[Element and text position data]
■ ■ ■ ■ ■

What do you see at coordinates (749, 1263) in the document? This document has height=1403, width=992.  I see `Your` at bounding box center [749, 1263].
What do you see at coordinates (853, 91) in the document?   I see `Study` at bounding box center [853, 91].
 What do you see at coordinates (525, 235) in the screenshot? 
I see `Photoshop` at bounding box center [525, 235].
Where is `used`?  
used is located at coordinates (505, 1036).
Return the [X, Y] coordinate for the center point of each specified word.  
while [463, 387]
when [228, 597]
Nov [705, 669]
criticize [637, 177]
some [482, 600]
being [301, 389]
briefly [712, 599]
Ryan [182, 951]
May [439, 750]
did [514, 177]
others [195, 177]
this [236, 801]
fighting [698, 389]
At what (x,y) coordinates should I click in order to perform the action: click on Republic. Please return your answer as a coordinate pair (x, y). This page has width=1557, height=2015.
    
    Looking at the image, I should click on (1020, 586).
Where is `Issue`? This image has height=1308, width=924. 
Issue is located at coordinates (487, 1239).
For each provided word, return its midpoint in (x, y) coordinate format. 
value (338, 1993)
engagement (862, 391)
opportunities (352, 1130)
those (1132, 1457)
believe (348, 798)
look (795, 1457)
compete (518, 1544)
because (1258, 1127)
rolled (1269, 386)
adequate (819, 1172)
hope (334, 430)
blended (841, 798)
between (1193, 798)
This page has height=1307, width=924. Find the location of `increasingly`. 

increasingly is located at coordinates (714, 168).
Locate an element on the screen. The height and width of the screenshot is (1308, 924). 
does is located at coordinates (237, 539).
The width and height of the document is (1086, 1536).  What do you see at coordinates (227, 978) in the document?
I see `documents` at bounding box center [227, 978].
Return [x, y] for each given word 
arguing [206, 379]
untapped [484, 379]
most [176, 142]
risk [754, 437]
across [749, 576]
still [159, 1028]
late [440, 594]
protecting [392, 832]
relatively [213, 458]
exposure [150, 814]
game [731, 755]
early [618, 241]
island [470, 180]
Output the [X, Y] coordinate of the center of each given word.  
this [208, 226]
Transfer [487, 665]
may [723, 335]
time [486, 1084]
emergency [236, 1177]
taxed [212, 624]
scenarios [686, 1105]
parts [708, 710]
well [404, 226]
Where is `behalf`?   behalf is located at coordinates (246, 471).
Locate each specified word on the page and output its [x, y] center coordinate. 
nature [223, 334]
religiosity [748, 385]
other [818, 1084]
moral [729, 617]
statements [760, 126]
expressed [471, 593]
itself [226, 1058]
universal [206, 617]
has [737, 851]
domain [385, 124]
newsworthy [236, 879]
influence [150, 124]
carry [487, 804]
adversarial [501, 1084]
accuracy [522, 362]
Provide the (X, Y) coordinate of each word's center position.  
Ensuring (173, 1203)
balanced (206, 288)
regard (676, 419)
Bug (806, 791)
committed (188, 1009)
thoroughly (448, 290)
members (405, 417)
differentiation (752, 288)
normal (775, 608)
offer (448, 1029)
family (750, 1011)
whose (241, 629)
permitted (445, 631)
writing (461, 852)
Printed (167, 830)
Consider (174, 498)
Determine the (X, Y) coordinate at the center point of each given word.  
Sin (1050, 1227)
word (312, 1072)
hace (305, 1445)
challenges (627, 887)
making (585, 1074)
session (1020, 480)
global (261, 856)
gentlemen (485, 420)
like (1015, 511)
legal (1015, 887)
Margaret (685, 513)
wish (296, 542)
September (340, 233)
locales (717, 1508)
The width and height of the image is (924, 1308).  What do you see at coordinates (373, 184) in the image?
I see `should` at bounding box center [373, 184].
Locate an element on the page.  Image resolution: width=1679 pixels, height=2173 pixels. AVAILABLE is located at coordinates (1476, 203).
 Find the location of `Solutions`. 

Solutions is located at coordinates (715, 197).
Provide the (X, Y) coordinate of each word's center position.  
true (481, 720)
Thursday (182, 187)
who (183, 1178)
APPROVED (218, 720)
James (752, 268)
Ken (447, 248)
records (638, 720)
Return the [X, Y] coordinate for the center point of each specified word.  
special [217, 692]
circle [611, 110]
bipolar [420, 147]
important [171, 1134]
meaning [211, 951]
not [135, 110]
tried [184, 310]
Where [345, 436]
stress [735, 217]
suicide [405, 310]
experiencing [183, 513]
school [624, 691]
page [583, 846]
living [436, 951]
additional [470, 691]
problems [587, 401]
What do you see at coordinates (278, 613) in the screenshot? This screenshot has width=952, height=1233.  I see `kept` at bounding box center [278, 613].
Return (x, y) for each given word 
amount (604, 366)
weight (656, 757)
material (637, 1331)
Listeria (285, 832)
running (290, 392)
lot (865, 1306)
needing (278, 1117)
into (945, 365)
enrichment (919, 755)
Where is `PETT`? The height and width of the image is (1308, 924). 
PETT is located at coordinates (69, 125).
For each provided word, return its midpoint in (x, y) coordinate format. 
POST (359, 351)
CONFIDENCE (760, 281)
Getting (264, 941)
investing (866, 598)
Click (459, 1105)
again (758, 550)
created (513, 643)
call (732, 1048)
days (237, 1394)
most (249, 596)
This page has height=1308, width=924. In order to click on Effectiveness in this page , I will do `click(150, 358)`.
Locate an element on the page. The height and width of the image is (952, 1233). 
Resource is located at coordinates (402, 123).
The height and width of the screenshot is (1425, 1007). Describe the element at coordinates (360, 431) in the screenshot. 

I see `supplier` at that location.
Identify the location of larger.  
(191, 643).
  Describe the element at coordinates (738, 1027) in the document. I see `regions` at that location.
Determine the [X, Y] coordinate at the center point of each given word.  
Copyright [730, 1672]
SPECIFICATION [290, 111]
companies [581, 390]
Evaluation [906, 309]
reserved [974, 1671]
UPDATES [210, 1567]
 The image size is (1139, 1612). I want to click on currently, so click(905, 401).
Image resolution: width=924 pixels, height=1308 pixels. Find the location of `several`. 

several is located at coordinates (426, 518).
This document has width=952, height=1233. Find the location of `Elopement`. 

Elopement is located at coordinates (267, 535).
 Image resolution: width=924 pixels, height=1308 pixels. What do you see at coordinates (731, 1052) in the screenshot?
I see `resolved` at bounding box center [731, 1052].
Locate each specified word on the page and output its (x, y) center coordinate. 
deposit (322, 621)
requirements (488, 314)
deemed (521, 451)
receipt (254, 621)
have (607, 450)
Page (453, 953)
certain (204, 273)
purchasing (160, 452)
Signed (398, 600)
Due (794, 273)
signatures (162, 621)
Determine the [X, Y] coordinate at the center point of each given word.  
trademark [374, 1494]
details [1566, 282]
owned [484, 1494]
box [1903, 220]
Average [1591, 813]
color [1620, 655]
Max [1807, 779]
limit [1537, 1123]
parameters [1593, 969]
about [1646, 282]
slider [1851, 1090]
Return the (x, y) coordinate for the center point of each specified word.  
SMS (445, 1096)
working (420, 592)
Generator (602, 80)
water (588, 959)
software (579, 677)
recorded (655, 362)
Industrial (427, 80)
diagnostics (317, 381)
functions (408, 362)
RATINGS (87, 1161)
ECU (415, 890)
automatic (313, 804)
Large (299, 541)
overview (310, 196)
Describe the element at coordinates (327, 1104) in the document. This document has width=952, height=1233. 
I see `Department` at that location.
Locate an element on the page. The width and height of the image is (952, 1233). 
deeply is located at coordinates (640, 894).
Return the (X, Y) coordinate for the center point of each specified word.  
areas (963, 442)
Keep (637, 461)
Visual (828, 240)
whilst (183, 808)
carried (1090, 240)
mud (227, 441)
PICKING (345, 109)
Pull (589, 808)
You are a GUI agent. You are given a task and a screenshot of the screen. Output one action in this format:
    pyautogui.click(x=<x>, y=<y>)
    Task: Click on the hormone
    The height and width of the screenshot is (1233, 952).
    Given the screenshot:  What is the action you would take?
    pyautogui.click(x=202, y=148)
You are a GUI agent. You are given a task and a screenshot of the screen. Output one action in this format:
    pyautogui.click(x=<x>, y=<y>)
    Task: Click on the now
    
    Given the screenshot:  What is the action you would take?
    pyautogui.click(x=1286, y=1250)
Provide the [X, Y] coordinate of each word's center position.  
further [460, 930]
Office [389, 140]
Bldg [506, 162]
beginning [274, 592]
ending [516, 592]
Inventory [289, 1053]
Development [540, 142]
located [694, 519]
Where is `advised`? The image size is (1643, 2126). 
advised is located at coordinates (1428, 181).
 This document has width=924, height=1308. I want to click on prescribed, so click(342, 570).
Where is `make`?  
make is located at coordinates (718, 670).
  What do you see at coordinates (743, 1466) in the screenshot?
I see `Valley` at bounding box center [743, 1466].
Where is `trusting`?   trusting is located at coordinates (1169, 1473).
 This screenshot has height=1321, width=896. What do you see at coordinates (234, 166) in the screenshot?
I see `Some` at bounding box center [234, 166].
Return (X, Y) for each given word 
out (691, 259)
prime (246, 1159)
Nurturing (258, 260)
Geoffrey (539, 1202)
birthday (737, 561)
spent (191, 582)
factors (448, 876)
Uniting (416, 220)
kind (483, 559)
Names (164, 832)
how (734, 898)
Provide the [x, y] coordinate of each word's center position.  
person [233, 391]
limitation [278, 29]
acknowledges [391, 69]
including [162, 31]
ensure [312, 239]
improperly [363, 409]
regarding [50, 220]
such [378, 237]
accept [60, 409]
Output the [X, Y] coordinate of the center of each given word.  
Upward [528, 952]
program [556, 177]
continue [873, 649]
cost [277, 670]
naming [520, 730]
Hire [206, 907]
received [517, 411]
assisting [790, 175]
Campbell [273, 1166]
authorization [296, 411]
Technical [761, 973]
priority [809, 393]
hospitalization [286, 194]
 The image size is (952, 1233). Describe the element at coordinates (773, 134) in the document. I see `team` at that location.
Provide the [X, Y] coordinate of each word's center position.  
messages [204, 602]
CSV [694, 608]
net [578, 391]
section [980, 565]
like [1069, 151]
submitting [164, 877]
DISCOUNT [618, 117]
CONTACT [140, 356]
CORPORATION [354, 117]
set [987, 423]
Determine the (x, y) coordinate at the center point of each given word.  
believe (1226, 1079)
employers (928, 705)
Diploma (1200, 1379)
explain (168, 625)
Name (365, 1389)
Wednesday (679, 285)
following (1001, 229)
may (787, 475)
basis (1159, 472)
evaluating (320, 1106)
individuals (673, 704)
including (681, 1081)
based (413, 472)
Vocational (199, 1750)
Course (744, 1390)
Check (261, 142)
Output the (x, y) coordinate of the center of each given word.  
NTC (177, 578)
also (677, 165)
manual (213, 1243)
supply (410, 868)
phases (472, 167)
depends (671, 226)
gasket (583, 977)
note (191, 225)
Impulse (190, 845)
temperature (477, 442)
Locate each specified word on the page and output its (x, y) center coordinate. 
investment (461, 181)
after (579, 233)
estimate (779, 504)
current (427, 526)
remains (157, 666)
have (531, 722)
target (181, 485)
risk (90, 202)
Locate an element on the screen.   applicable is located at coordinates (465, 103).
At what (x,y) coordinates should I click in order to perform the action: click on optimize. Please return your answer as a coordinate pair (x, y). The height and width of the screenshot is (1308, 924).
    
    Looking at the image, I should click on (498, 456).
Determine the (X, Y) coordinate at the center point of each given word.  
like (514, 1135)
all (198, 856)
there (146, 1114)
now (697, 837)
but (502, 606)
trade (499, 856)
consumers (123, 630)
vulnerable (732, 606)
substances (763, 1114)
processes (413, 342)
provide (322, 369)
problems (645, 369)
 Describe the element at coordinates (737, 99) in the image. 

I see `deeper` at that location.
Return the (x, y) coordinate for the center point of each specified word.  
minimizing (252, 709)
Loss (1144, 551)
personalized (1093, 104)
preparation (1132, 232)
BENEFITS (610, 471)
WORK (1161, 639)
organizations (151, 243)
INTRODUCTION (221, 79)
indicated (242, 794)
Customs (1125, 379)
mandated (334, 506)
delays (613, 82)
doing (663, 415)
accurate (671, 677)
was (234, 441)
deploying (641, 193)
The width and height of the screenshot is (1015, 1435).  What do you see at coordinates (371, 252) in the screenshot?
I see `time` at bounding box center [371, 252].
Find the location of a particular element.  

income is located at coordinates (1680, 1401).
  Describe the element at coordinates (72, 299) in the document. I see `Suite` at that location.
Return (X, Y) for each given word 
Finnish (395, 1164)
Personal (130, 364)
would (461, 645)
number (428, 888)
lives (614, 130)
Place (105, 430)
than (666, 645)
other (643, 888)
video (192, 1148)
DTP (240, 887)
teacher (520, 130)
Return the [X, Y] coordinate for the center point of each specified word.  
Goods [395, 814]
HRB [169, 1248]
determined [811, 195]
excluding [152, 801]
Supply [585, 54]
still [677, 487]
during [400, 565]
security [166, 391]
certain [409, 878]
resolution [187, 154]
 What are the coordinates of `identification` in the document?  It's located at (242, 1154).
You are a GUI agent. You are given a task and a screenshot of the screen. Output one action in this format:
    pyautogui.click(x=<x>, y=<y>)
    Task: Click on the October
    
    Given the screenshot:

■ ■ ■ ■ ■

Copy the lines from the line with "deploying (641, 193)" to the line with "center [371, 252].", swapping "deploying" for "launching" and leaving everything else unchanged.

launching (641, 193)
The width and height of the screenshot is (1015, 1435).  What do you see at coordinates (371, 252) in the screenshot?
I see `time` at bounding box center [371, 252].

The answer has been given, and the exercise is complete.